A single datapoint can be represented using tf.train.Example proto, which serializes a single \((x,y)\) datapoint into binary format.

An Example essentially represent the following structure:

Dict[str,
     Union[List[bytes],
           List[int64],
           List[float]]]

where it maps feature name (string key) to corresponding value tf.train.Feature which can be a list of int, float, byte. The proto def can be seen here

message Example {
  Features features = 1;
}

message Features {
  // Map from feature name to feature.
  map<string, Feature> feature = 1;
}

// Containers for non-sequential data.
message Feature {
  // Each feature can be exactly one kind.
  oneof kind {
    BytesList bytes_list = 1;
    FloatList float_list = 2;
    Int64List int64_list = 3;
  }
}

message BytesList {
  repeated bytes value = 1;
}

This section lists a few Example related conversion

To convert native/numpy types into tf.train.Feature, we can use the following snippet

# native to feature
def _bytes_feature(value):
  """Returns a bytes_list from a string / byte."""
  if isinstance(value, type(tf.constant(0))):
    value = value.numpy() # BytesList won't unpack a string from an EagerTensor.
  return tf.train.Feature(bytes_list=tf.train.BytesList(value=[value]))

def _float_feature(value):
  """Returns a float_list from a float / double."""
  return tf.train.Feature(float_list=tf.train.FloatList(value=[value]))

def _int64_feature(value):
  """Returns an int64_list from a bool / enum / int / uint."""
  return tf.train.Feature(int64_list=tf.train.Int64List(value=[value]))

feature = _int64_feature(1)

# feature to native
feature.int64_list.value
To convert to and from example is similar

feature = {
    'feature0': _int64_feature(feature0),
    'feature1': _int64_feature(feature1),
    'feature2': _bytes_feature(feature2),
    'feature3': _float_feature(feature3),
}

# Create a Features message using tf.train.Example.
example_proto = tf.train.Example(features=tf.train.Features(feature=feature))

1.1.2. TFRecord

TFRecord contains a sequence of records (e.g. tf.train.Example). The file can only be read sequentially.

1.1.3. tf.io

Each special byte sequence should be using its own encoder/decoder, tf.io package provides those features

tensor conversion to convert tensor type into tf.train.Feature, we can do the following

# convert to bytelist tensor
t = tf.constant(1)
serialized_tensor = tf.io.serialize_tensor(t)

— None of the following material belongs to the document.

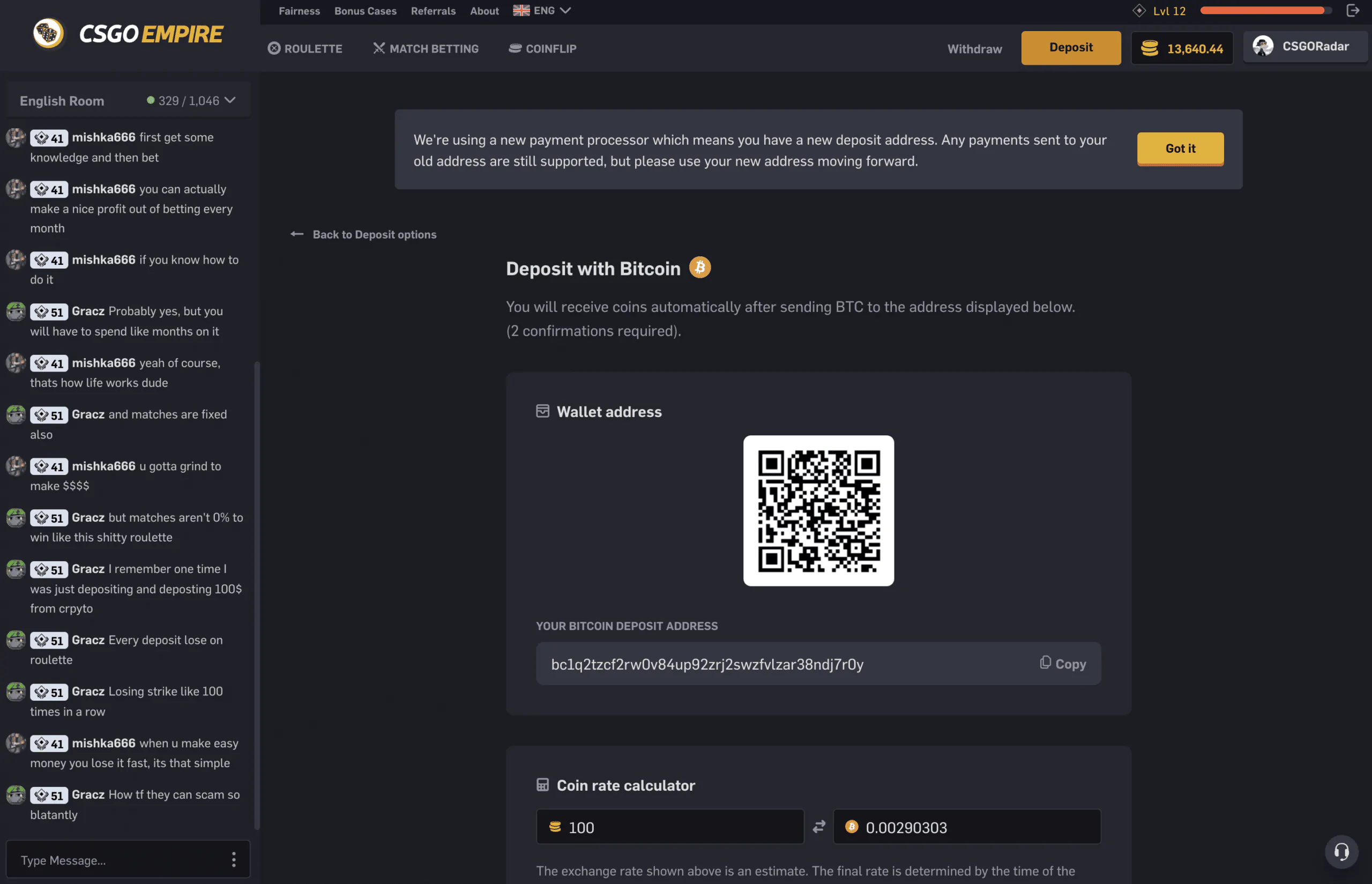Open chat options three-dot menu
1372x884 pixels.
[234, 859]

feature_of_bytes = tf.train.Feature(
  bytes_list=tf.train.BytesList(value=[serialized_tensor.numpy()]))

# convert back, type needed to be provided and matched
tf.io.parse_tensor(serialized_tensor, tf.int32)

example conversion

serialized = tf.train.Example.FromString(b'')
res = tf.io.parse_single_example(serialized, {'audio_samples': tf.io.VarLenFeature(tf.float32)})

1.2. Column Format

1.2.1. Arrow

In-memory data storage

1.2.2. Parquet

disk storage

2. Tensorflow Datasets

2.1. tf.data

tf.data.Dataset API for input pipelines

2.1.1. Naive Dataset

use from_tensors for a single datapoint and from_tensor_slices for multiple datapoints

# tf.data.Dataset.from_tensor_slices((X,y)) or tf.data.Dataset.from_tensor_slices(X)
dataset = tf.data.Dataset.from_tensor_slices(([np.array([1,2,3,4]), np.array([0,0,1,0])], np.array([1,0])))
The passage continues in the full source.